When it goes dark, though, when it actually goes dark, all of this ceases to exist. And I accept it too as a temporary state of anxiety, fear, sadness, grief, pain for I know it will never be ever-lasting. I don’t need a cure for it. But I really appreciate someone I could share the moment of darkness with too, for only truly acknowledging it, having someone to witness it, makes it much easier to persevere it.
In my country, in my culture, alcohol has become the main cure for everything. Don’t get me wrong, I’m not against alcohol consumption as such and I actually admire people who can enjoy an occasional glass of wine, a sip of cider, and there’s nothing more appealing to me than the Italian culture of having a good healthy sip of Limoncello after a rich meal. As a cure, though, alcohol is useless. That I have learned the hard way too.
With a highly addictive personality myself, I can truly and full-heartedly say, that I know what it’s like to seek consolation in a drunken night out. Which can extend to a drunken weekend or an entire holiday. Alcohol does magic at helping to release emotions, to liven up a chat and just give us the right to act in the way we’re not supposed to. And it is indeed a temporary solution. But, in the process of cracking my head open, it just occurred to me that it might not be the only way out.
So I try to speak now, just speak, with a cup of tea which has replaced the can of beer, I restlessly try to express that which bothers me, moves me or simply just matters to me. Most of the time, it’s really hard to convey the thoughts, let alone the emotions that wash over me, much of the time – I’m ashamed of the things that I’m going through and for the rest of the time – it just feels like nobody cares. If that, however, has been the main reason to NOT speak about the things that matter to me before, now – it’s become my main motivation to do so. If nobody really cares – why would I refrain from talking?

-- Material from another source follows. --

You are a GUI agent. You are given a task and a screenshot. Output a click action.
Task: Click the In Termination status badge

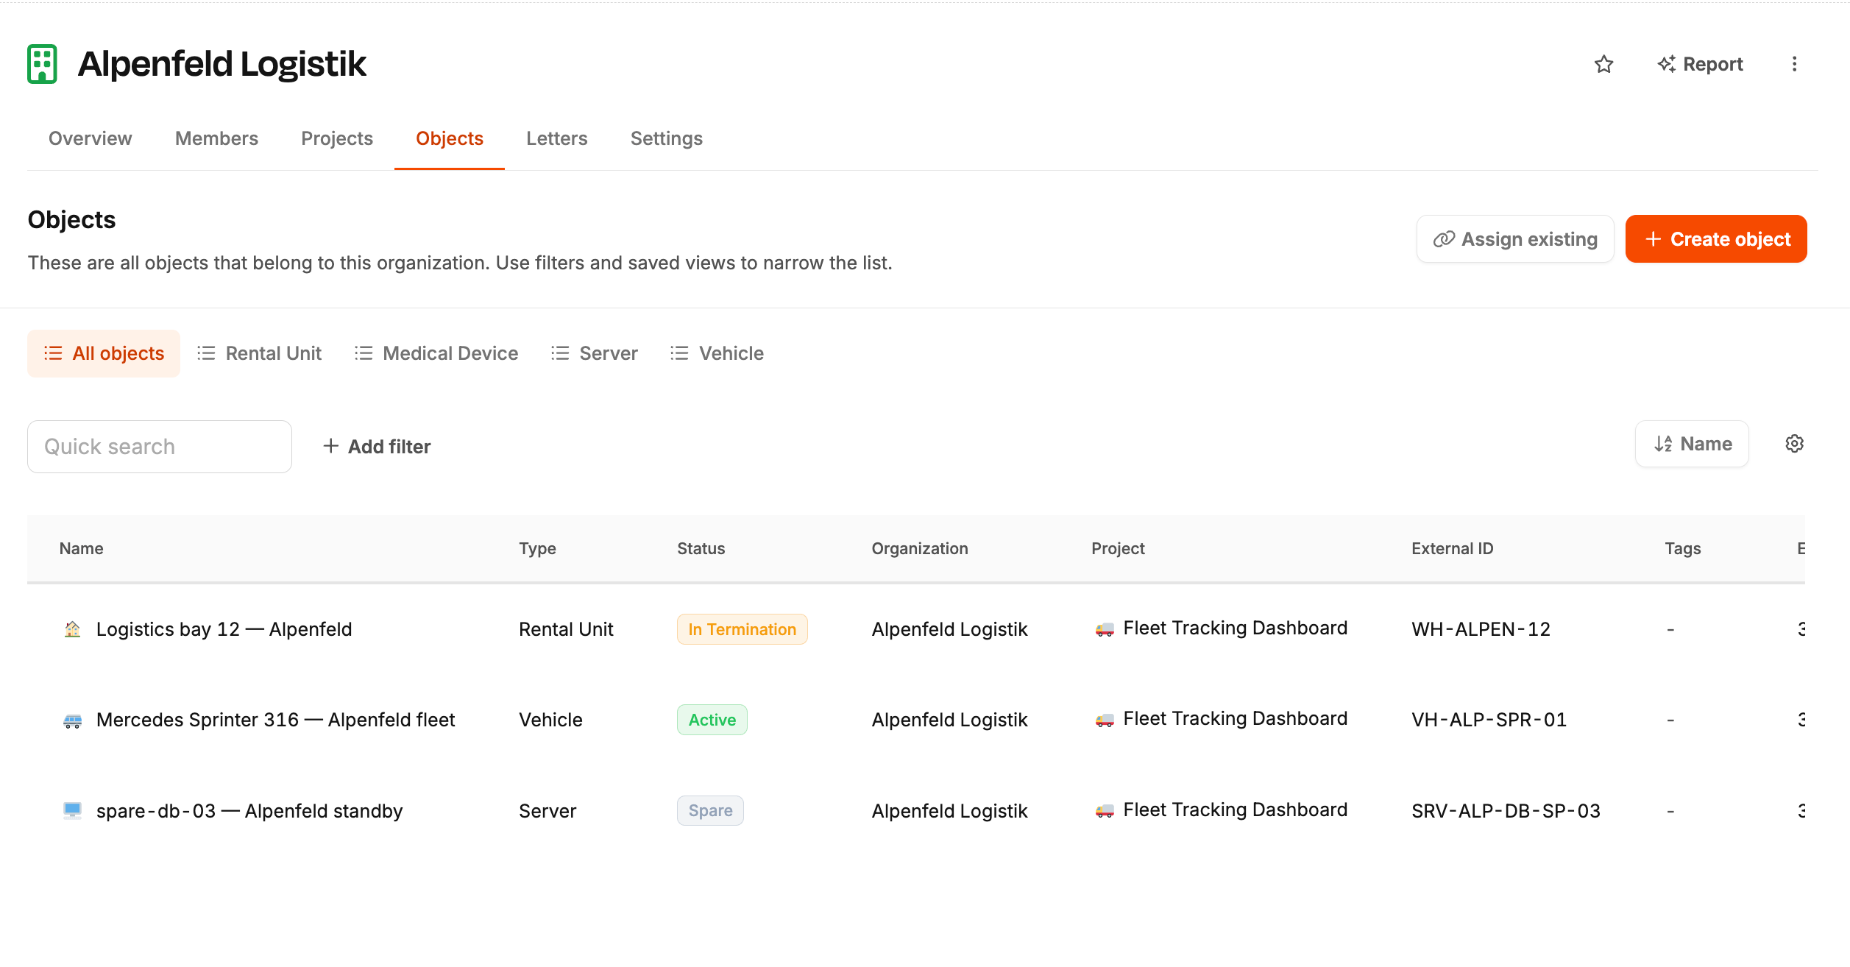click(742, 629)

As I caught myself trying to break that wall open by the sheer power of my cracking head this morning, I thought I should stop for a second to write. And so this came out. And you know what? The mere liberty of being able to acknowledge that I have some issues that I cannot solve, somehow made me feel better. So here, a totally pointless piece of writing which made me feel better. Who knows, maybe it will be of some use. To someone. Somewhere.